5. The system of claim 4 wherein said superset of diffused memory instances is based on a lowest common denominator configuration.

6. The system of claim 1 wherein said plurality of memory components comprises at least one instruction tag and at least one data tag.

7. The system of claim 6 wherein said at least one instruction tag and at least one data tag are configured on a memory base.

8. The system of claim 1 wherein said single processor having a large instruction and data cache size and said plurality of processors having a small instruction and data cache size are configured on a metal hard macro.

9. A data-processing system, comprising:

a plurality of memory components; and

a processor landing zone configured to include said plurality of memory components, wherein said plurality of memory components permit said processor landing zone to support both a single processor having a large instruction and data cache size and a plurality of processors having a small instruction and data cache size; and

at least one slice associated with said processor landing zone and said plurality of memory components, wherein said plurality of memory components comprises a superset of diffused memory instances located on said at least one slice, wherein said plurality of memory components comprises a superset of diffused memory instances located on said at least one slice, thereby permitting said plurality of memory components to be accessible by said single processor and said plurality of processors while maintaining a maximum performance for implementations of both said single processor and said plurality of processors.

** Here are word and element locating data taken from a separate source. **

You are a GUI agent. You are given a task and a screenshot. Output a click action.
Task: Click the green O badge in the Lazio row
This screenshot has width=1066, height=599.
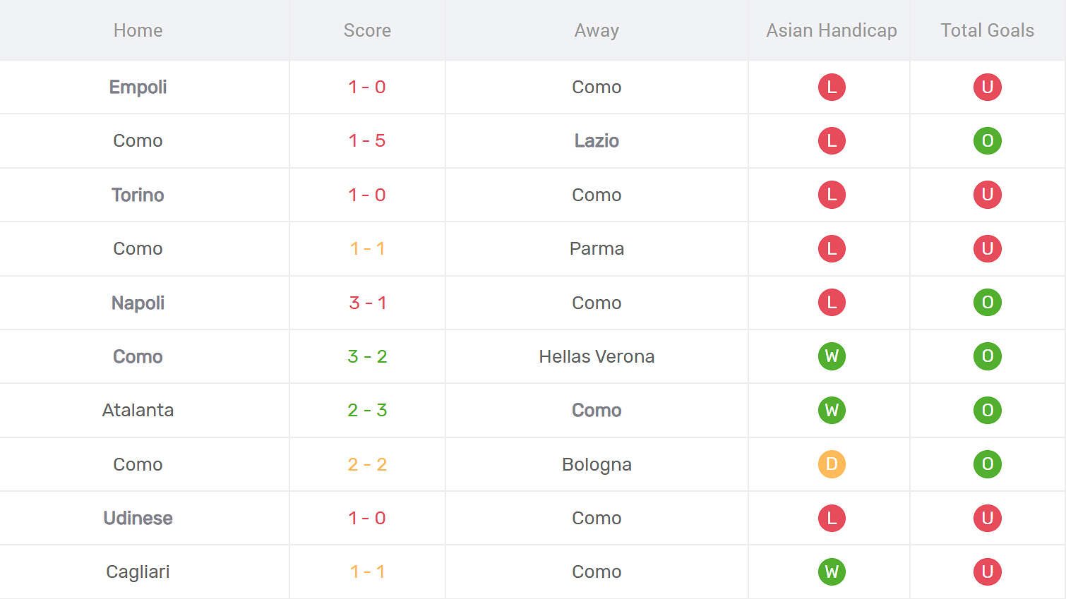click(987, 141)
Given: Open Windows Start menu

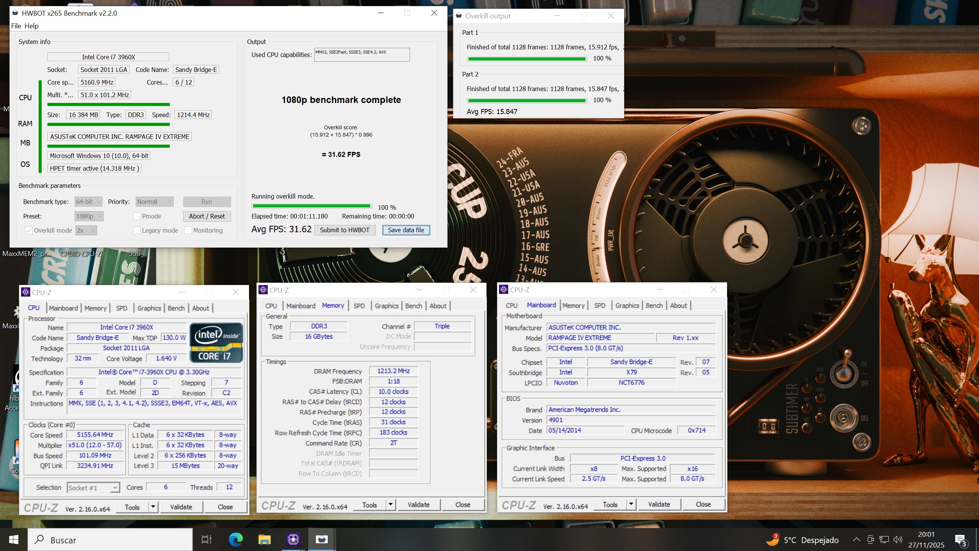Looking at the screenshot, I should (14, 540).
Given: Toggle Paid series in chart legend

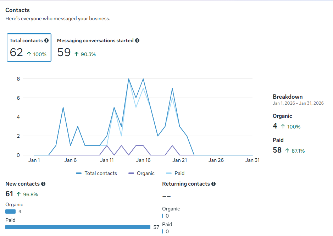Looking at the screenshot, I should point(175,173).
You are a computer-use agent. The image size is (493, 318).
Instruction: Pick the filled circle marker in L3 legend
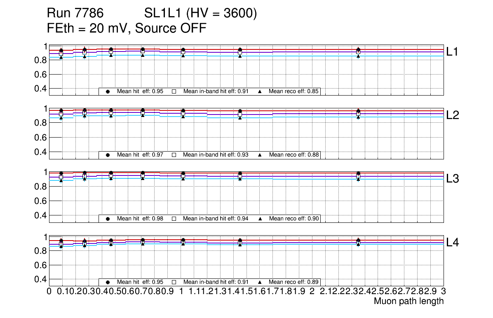coord(108,219)
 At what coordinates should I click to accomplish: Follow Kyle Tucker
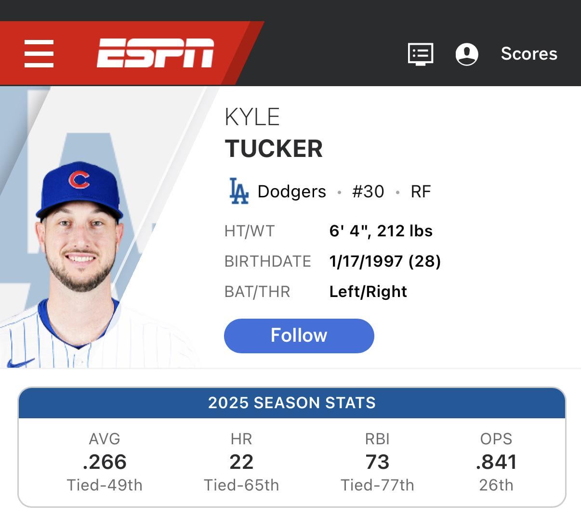click(299, 335)
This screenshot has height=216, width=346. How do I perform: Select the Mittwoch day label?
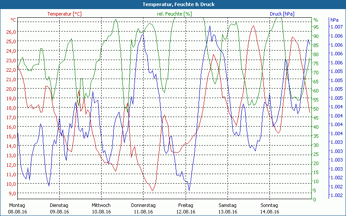[101, 205]
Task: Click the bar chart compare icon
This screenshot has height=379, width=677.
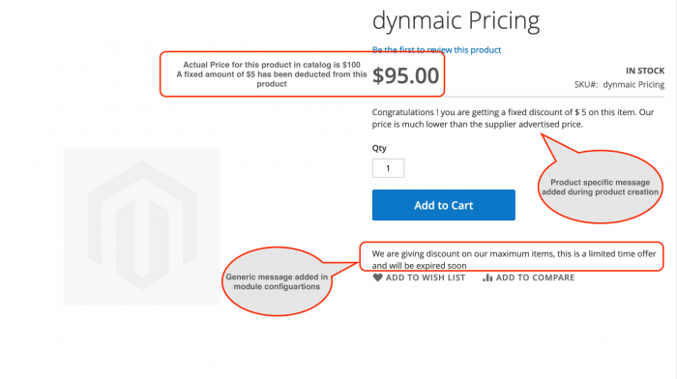Action: [x=487, y=277]
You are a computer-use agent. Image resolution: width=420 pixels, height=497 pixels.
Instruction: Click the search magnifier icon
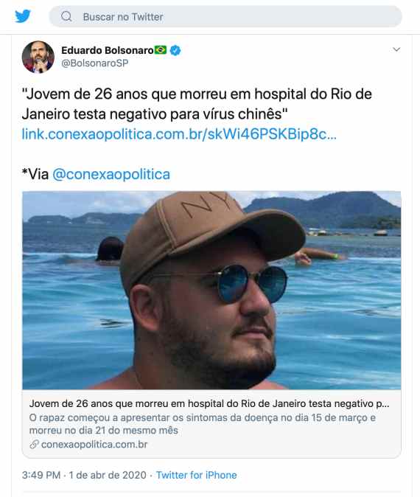[x=66, y=16]

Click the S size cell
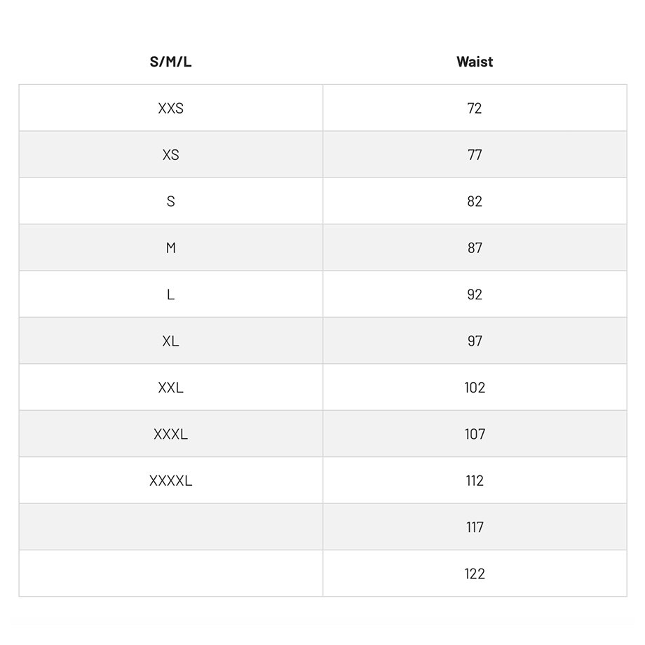point(170,201)
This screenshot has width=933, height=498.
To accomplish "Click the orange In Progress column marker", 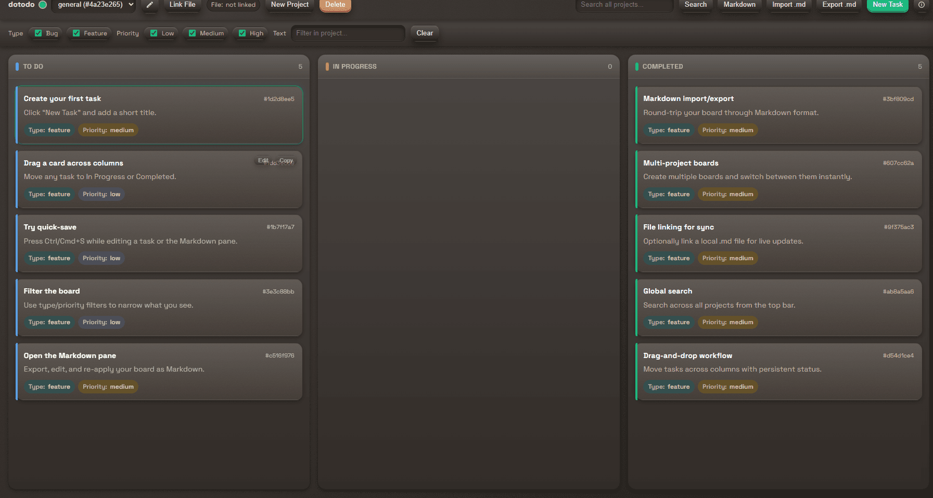I will 327,67.
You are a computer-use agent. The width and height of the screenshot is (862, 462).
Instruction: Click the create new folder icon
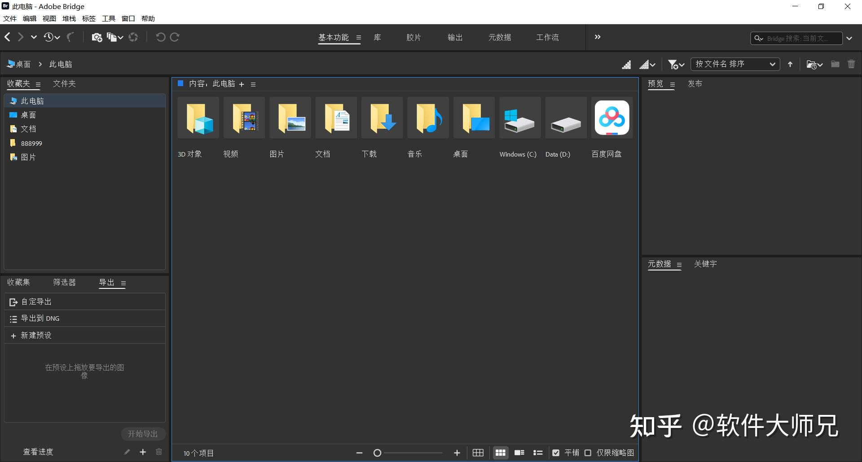[835, 64]
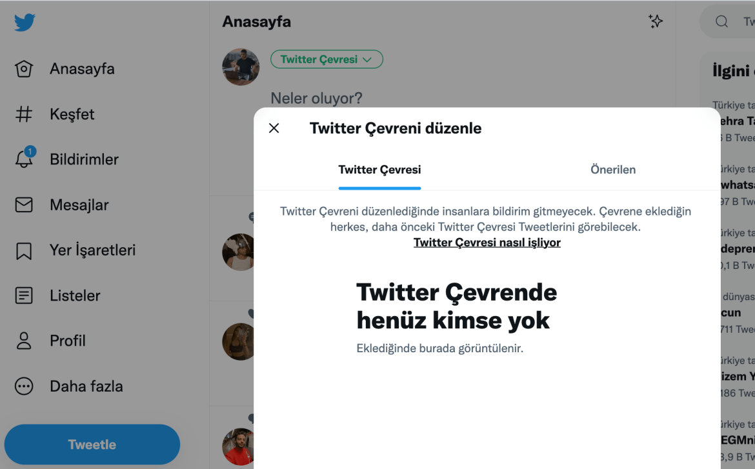Open Profil person icon
Viewport: 755px width, 469px height.
(x=24, y=341)
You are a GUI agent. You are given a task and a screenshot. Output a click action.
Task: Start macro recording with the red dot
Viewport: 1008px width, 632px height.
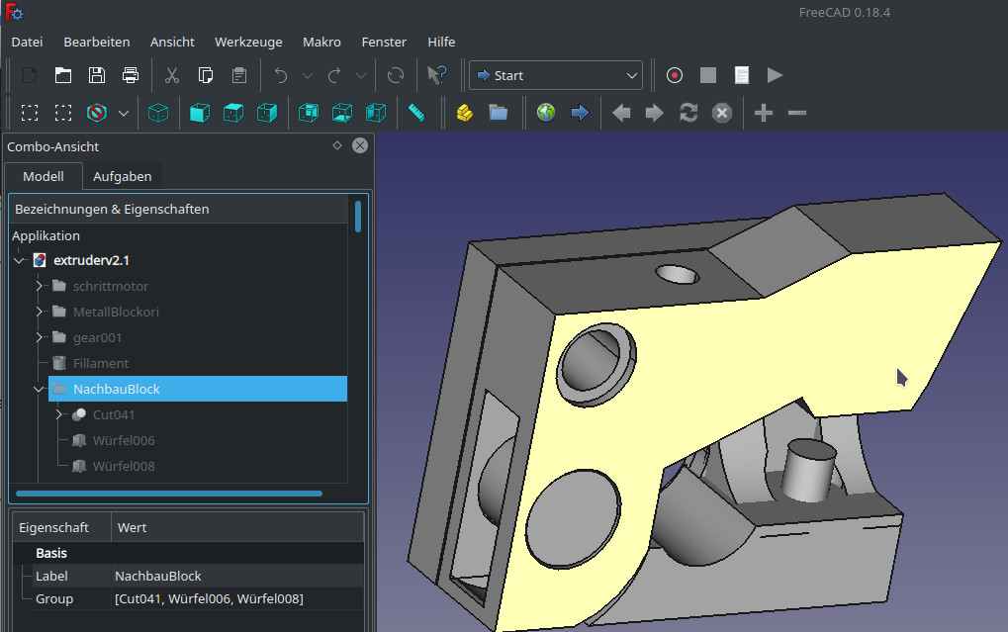pos(675,75)
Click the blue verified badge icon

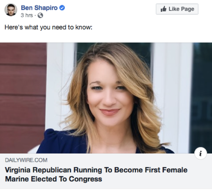(62, 8)
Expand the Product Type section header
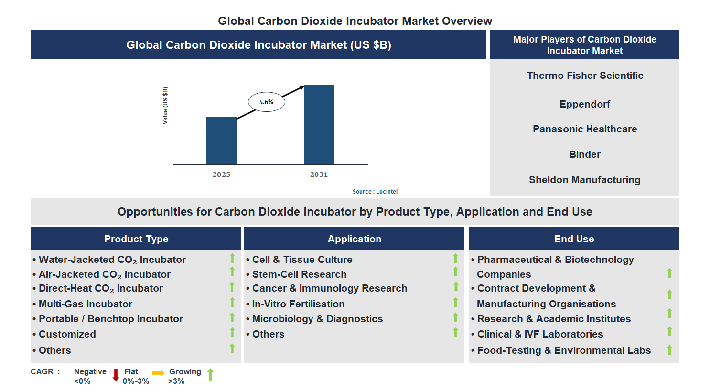 click(136, 239)
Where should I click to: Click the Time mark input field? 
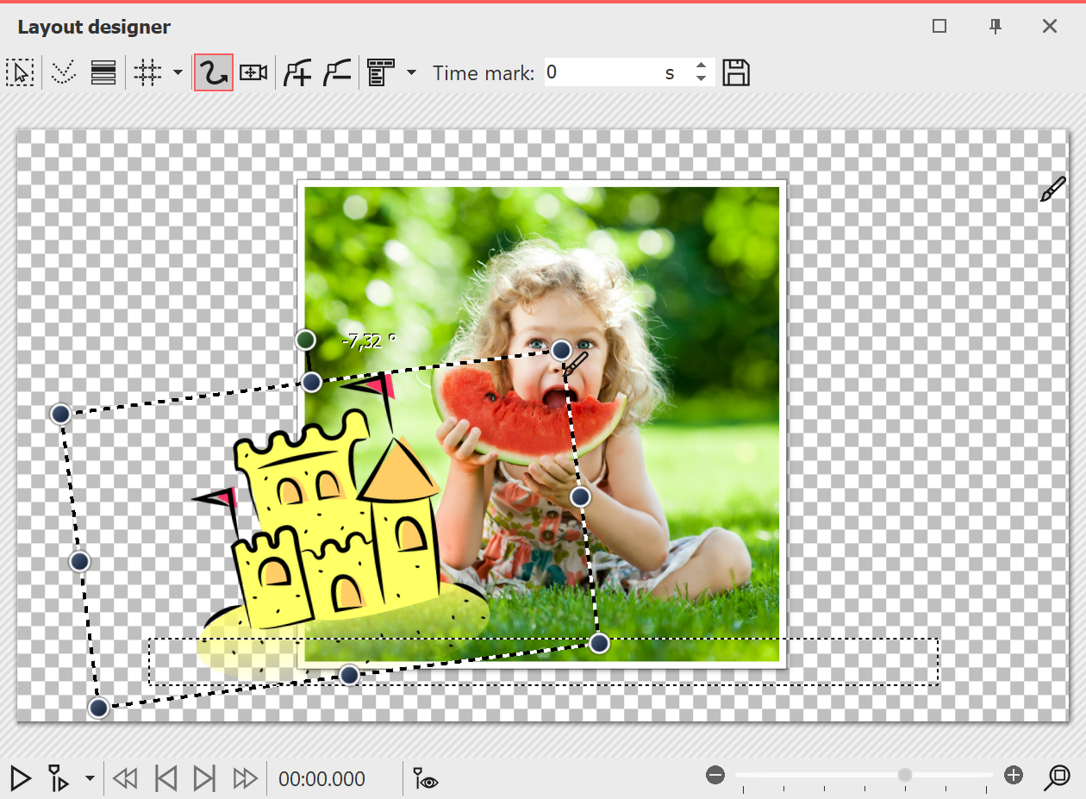603,72
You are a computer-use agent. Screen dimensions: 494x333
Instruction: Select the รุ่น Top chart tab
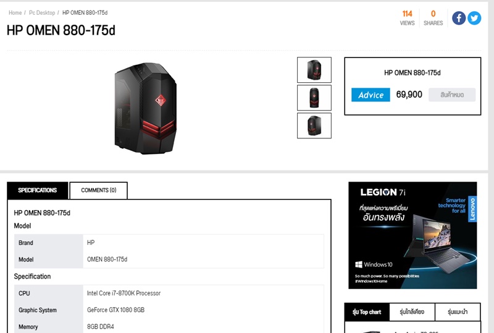[367, 312]
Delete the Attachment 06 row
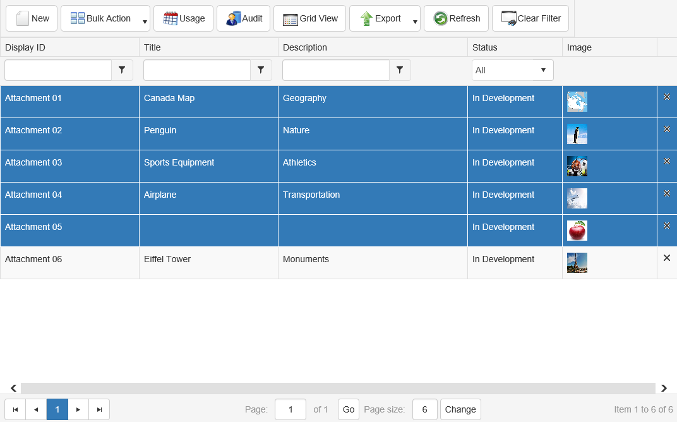The width and height of the screenshot is (677, 422). click(666, 258)
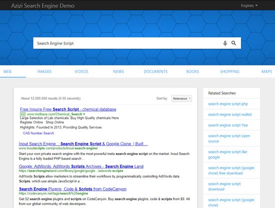The image size is (275, 208).
Task: Select related search 'search engine script nulled'
Action: tap(230, 115)
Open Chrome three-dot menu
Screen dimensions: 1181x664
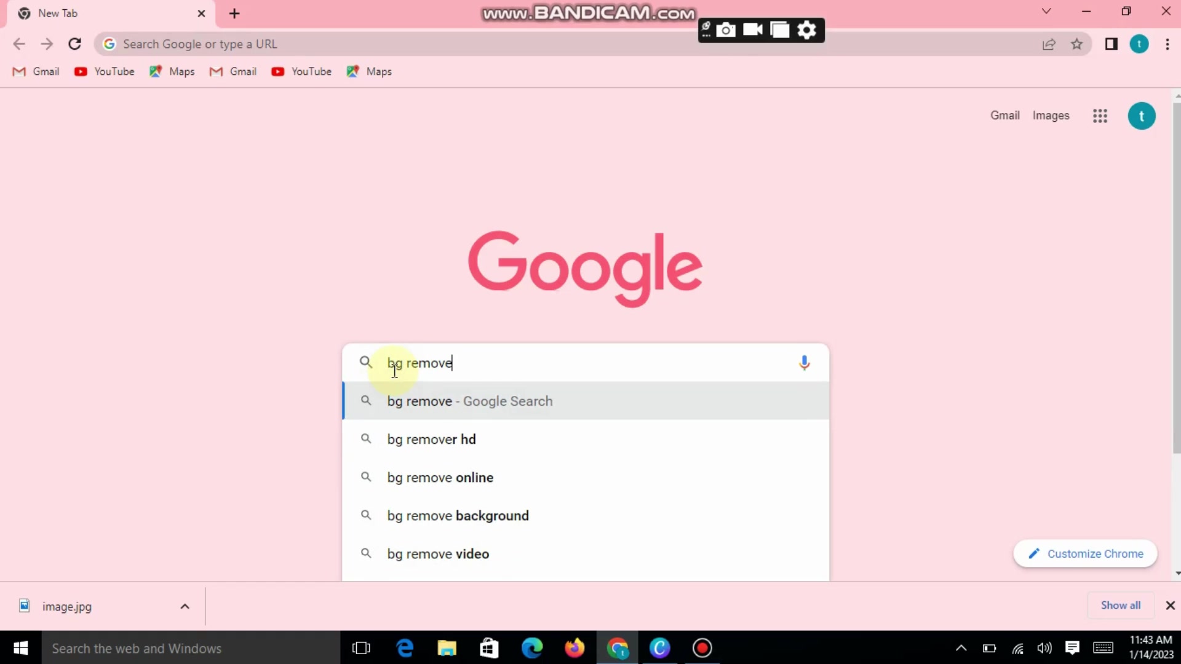[x=1167, y=44]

10. The system of claim 9 wherein said superset of diffused memory instances is based on a lowest common denominator configuration.

11. The system of claim 9 wherein said plurality of memory components comprises at least one instruction tag and at least one data tag.

12. The system of claim 11 wherein said at least one instruction tag and at least one data tag are configured on a memory base.

13. The system of claim 9 wherein said single processor having a large instruction and data cache size and said plurality of processors having a small instruction and data cache size are configured on a metal hard macro.

14. A data-processing method, comprising:

providing a plurality of memory components; and

configuring a processor landing zone to include said plurality of memory components, wherein said plurality of memory components permit said processor landing zone to support both a single processor having a large instruction and data cache size and a plurality of processors having a small instruction and data cache size.

15. The system of claim 14 further comprising configuring said plurality of memory components to comprise at least one cache memory.

16. The system of claim 14 further comprising association at least one slice with said processor landing zone and said plurality of memory components.

17. The method of claim 16 further comprising configuring said plurality of memory components to comprise a superset of diffused memory instances located on said at least one slice, thereby permitting said plurality of memory components to be accessible by said single processor and said plurality of processors while maintaining a maximum performance for implementations of both said single processor and said plurality of processors.

18. The method of claim 17 further comprising configuring said superset of diffused memory instances based on a lowest common denominator configuration.

19. The method of claim 14 further comprising configuring said plurality of memory components to comprise at least one instruction tag and at least one data tag.

20. The method of claim 19 further comprising configuring said at least one instruction tag and at least one data tag on a memory base.

21. The method of claim 14 further comprising configuring said single processor having a large instruction and data cache size and said plurality of processors having a small instruction and data cache size to comprise a metal hard macro.